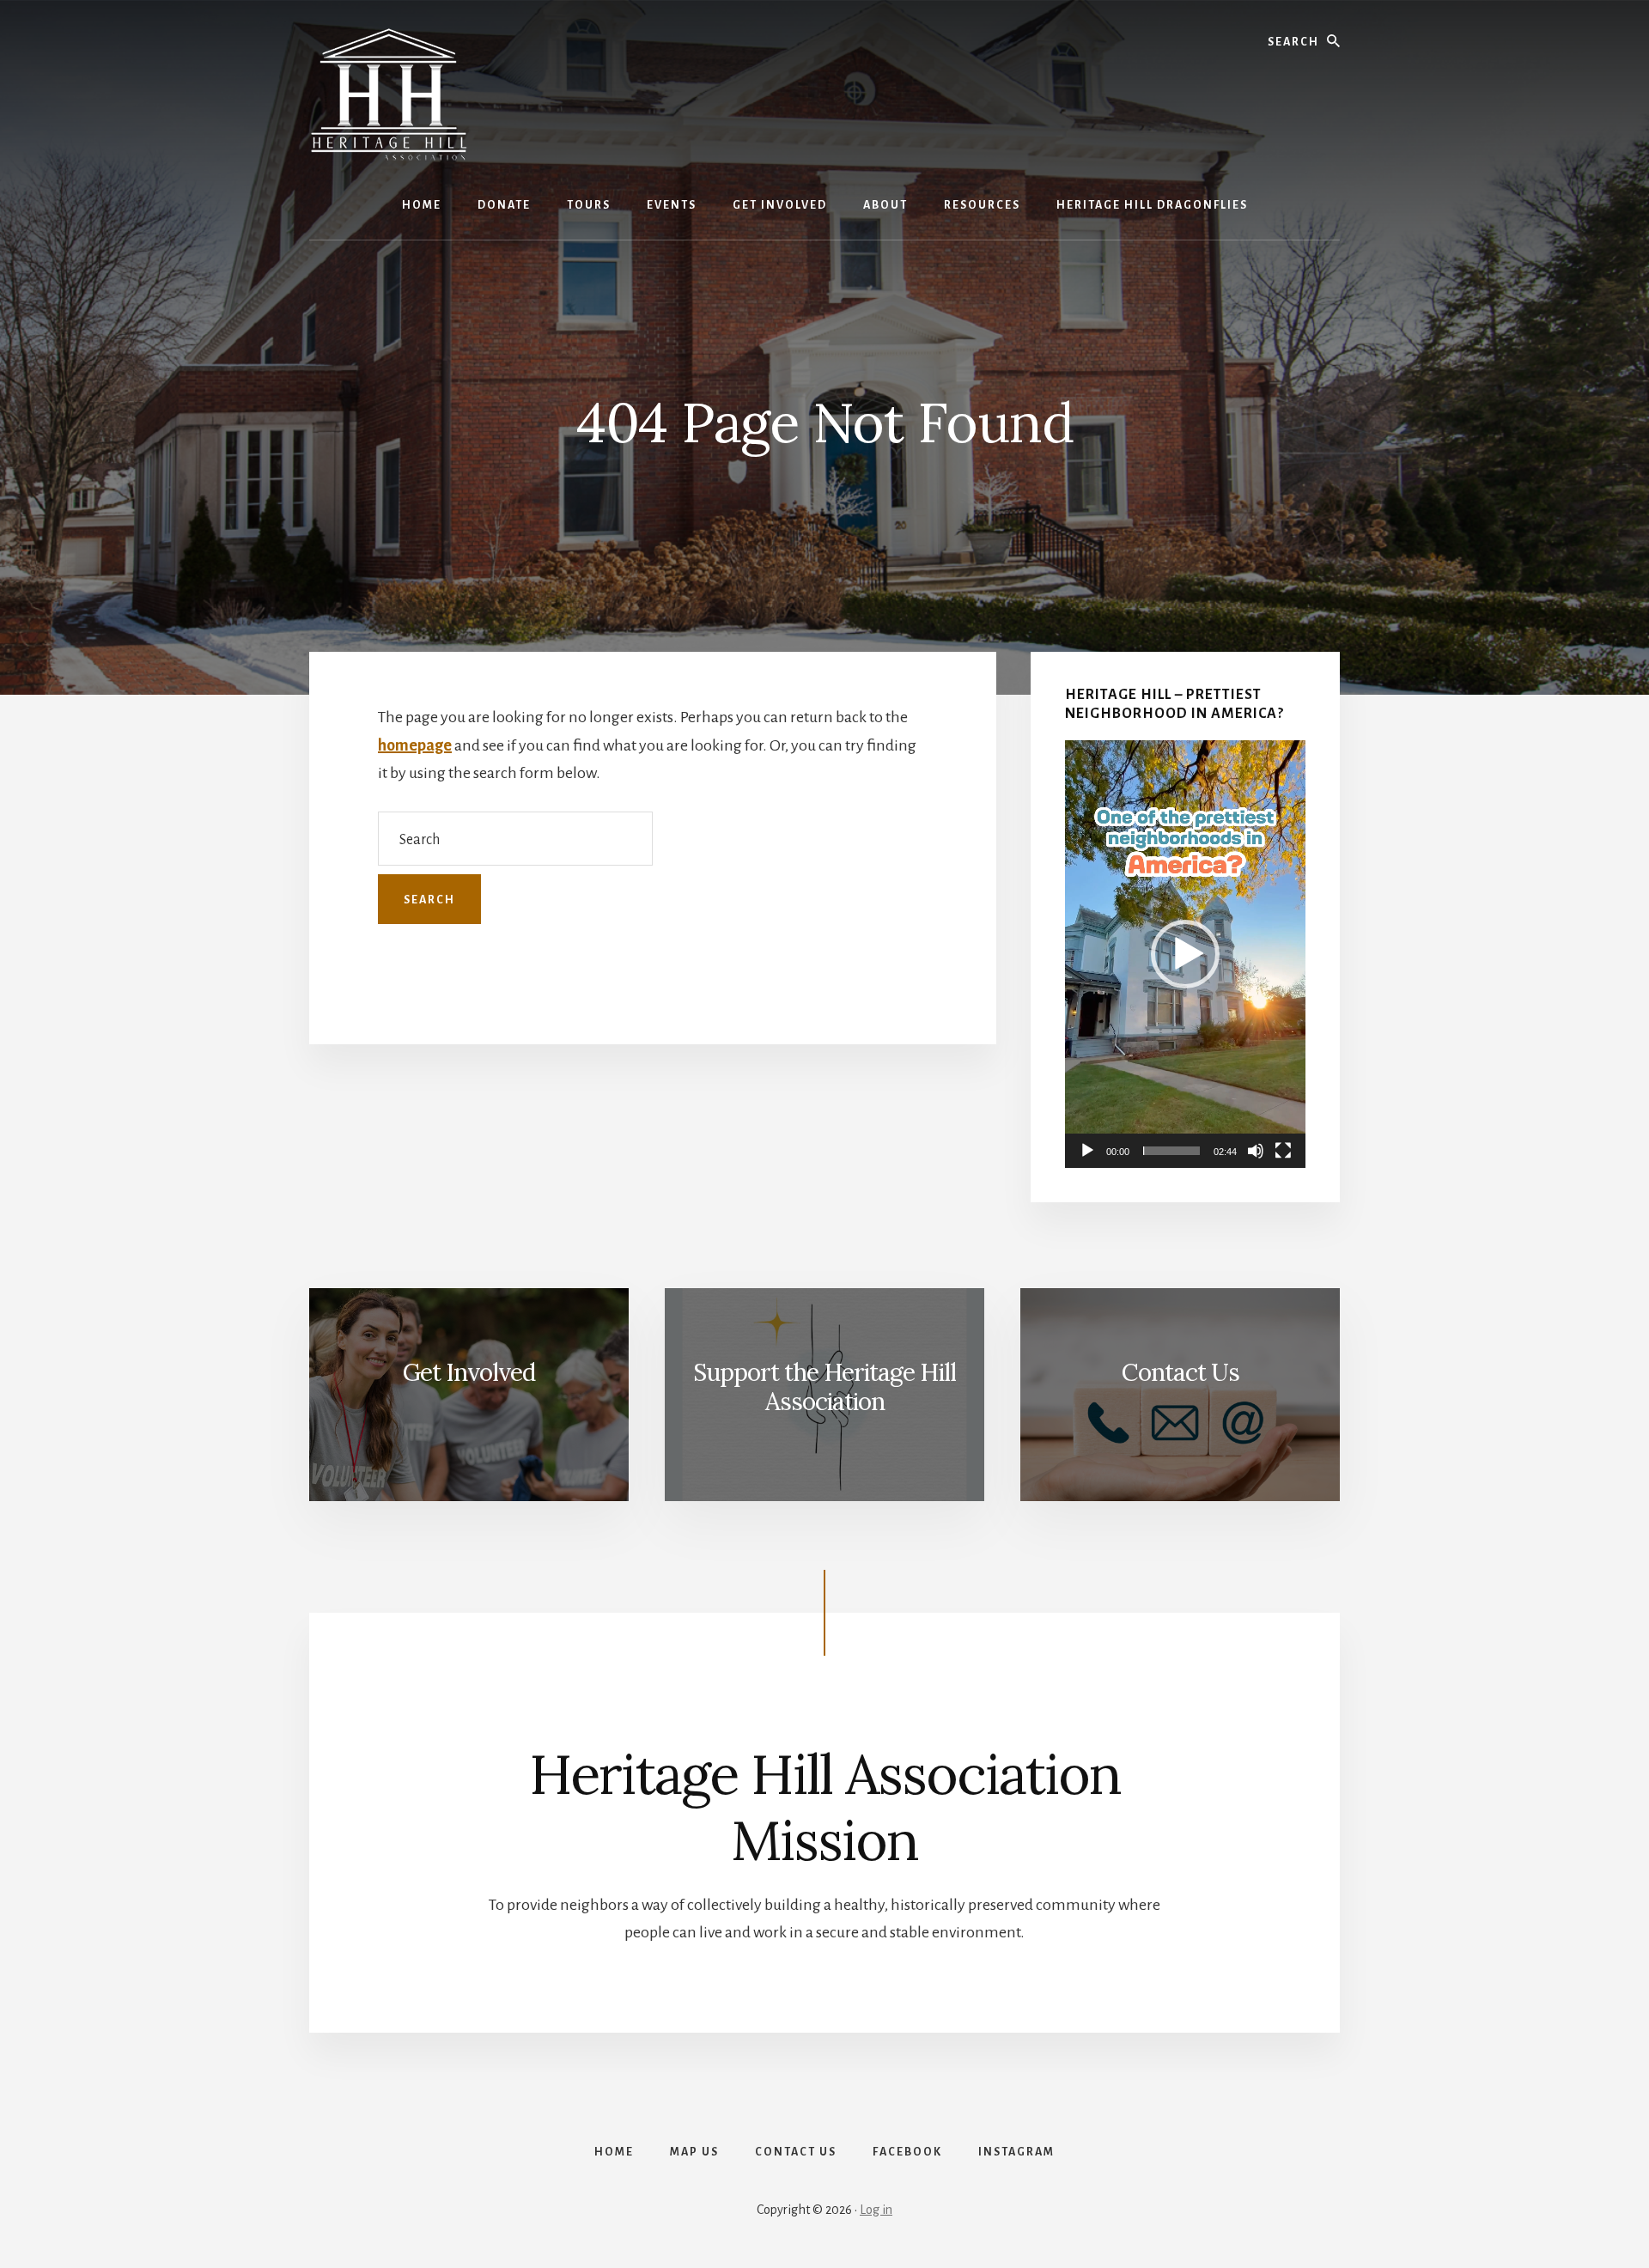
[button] (1185, 954)
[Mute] (1255, 1150)
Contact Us (1180, 1372)
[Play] (1087, 1150)
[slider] (1171, 1150)
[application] (1185, 954)
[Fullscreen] (1283, 1150)
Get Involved (469, 1372)
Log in (876, 2209)
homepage (415, 745)
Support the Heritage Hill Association (824, 1387)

— WHAT YOU HAVE TO DO —
Exactly the lines from the one that holds "[Mute] (1255, 1150)" through the final line of the records above should be written out, and only those.

— TASK OUTPUT —
[Mute] (1255, 1150)
Contact Us (1180, 1372)
[Play] (1087, 1150)
[slider] (1171, 1150)
[application] (1185, 954)
[Fullscreen] (1283, 1150)
Get Involved (469, 1372)
Log in (876, 2209)
homepage (415, 745)
Support the Heritage Hill Association (824, 1387)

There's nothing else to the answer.